Pero transcurrió el tiempo, y cuando mi madre hubo dicho todo lo que pensaba de él, vi que la pereza había encogido el cerebro de Marvin, de modo que ahora sólo servía para pensar excusas. Perseguía pelotas de golf y tenis y para huir de las responsabilidades familiares. Su mirada vagabundeaba por las piernas de otras mujeres, y así ya no sabía regresar directamente a casa. Le gustaba gastar bromas que hacían sentirse ridículos a los demás, hacía gala de su generosidad dando propinas de diez dólares a desconocidos, pero era cicatero con los regalos para la familia. Consideraba que encerar su coche deportivo rojo era más importante que usarlo para llevar a su mujer a alguna parte.
Mis sentimientos hacia Marvin nunca alcanzaron el nivel del odio. No, pero en cierto modo fue peor. Pasaron de la decepción al desprecio ya un aburrimiento apático. Sólo después de nuestra separación, en las noches en que Shoshana dormía y yo estaba sola, me preguntaba si mi madre no habría envenenado mi matrimonio.

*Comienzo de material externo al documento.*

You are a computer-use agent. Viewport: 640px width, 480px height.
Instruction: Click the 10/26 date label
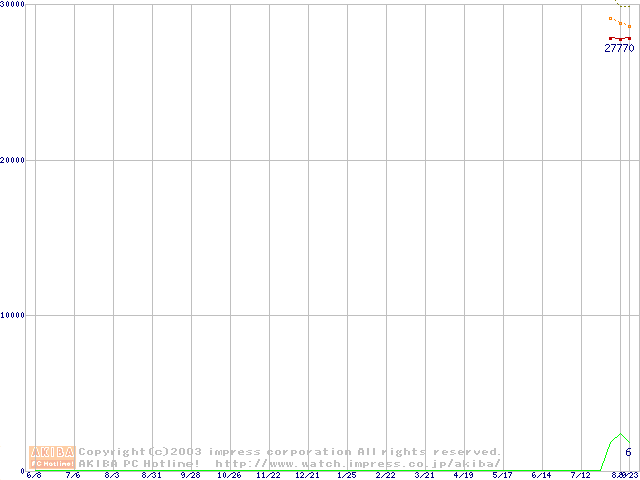[229, 476]
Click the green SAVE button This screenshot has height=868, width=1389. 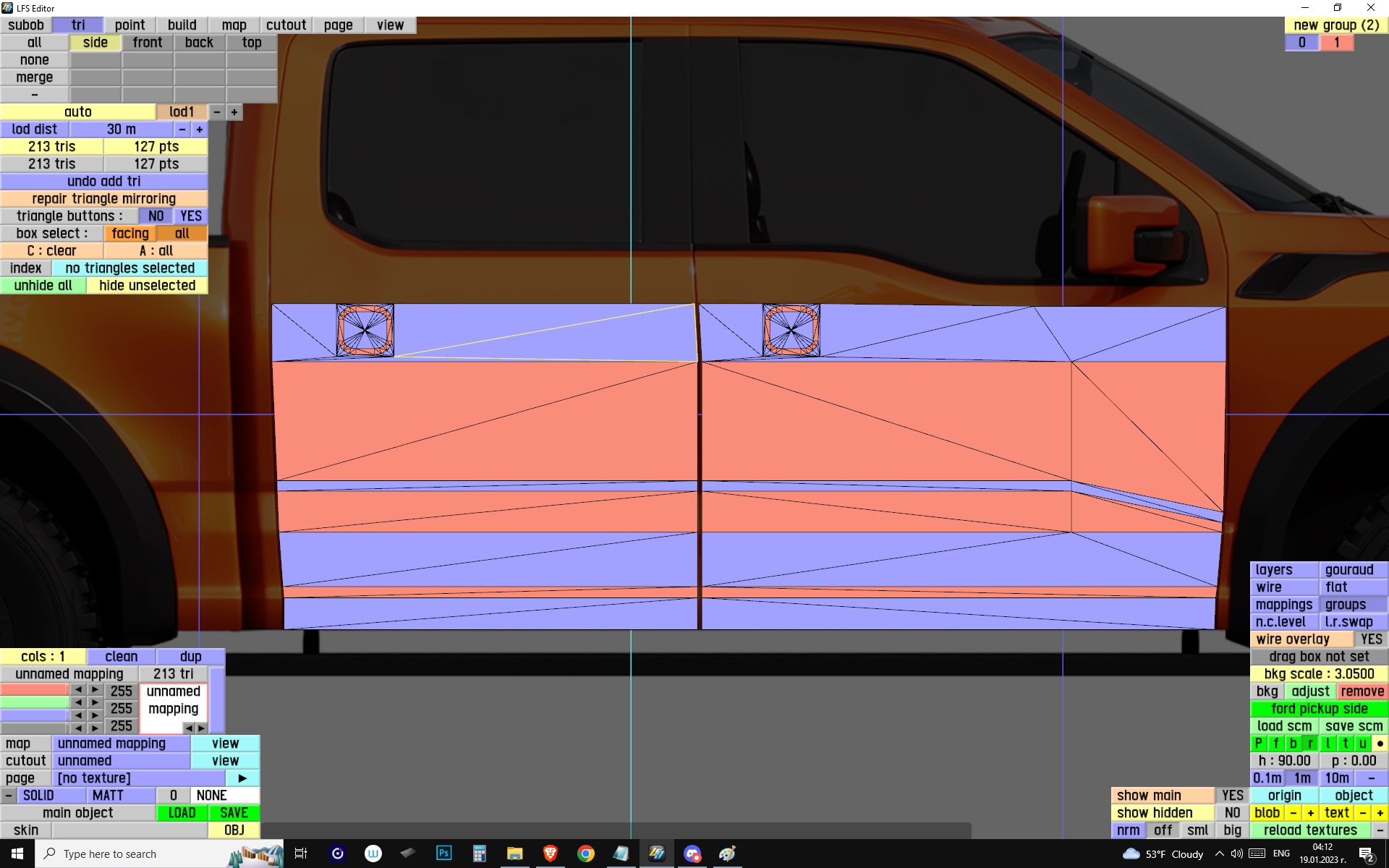click(x=234, y=813)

Gracias a Dios, su veneno no afectó a mi hija Shoshana. Sin embargo, estuve a punto de abortarla. Cuando supe que estaba embarazada, me puse furiosa, consideré secretamente mi embarazo como mi «resentimiento creciente» e insistí en que Marvin acudiera a la clínica para que sufriera también las molestias del embarazo. Resultó que nos habíamos equivocado al elegir la clínica. Allí nos pasaron una película que era un terrible lavado dé cerebro puritano. Vi aquellos fetos, a los que llamaban bebés cuando sólo tenían siete semanas de desarrollo, con unos dedos minúsculos, y decían que los deditos del bebé podían moverse, que debíamos imaginarlos aferrándose a la vida, tratando de coger una oportunidad, que eran un milagro. Si hubieran mostrado cualquier otra cosa excepto dedos minúsculos… Gracias a Dios que lo hicieron, porque Shoshana fue realmente un milagro. Era perfecta. Cada uno de sus detalles me parecía notable, sobre todo la manera en que flexionaba y curvaba los dedos. Desde el mismo momento en que apartó el puño de la boca para llorar, supe que mis sentimientos hacia ella eran inviolables.
Pero Rich me preocupaba, pues sabía que mis sentimientos eran vulnerables, que podían caer derribados por las sospechas, las observaciones casuales y las indirectas de mi madre. Y temía lo que perdería entonces, porque Rich Shields me adoraba de la misma manera que yo adoraba a Shoshana. Su amor era inequívoco y nada podía cambiarlo. No esperaba nada de mí; mi mera existencia le bastaba. Y, al mismo tiempo, decía que había cambiado, para mejor, gracias mí. Era turbadoramente romántico, e insistía en que no lo había sido hasta que me conoció. Esta confesión hizo que sus gestos románticos me parecieran tanto más ennoblecedores. En el trabajo, por ejemplo, cuando grapaba notas de «FYI, para tu información» en los informes legales y declaraciones de impuestos de las empresas que yo debía revisar, las firmaba al pie: «FYI, Tú y yo para siempre» [4]. La empresa desconocía nuestra relación, y por ello esa clase de conducta temeraria por su parte me emocionaba.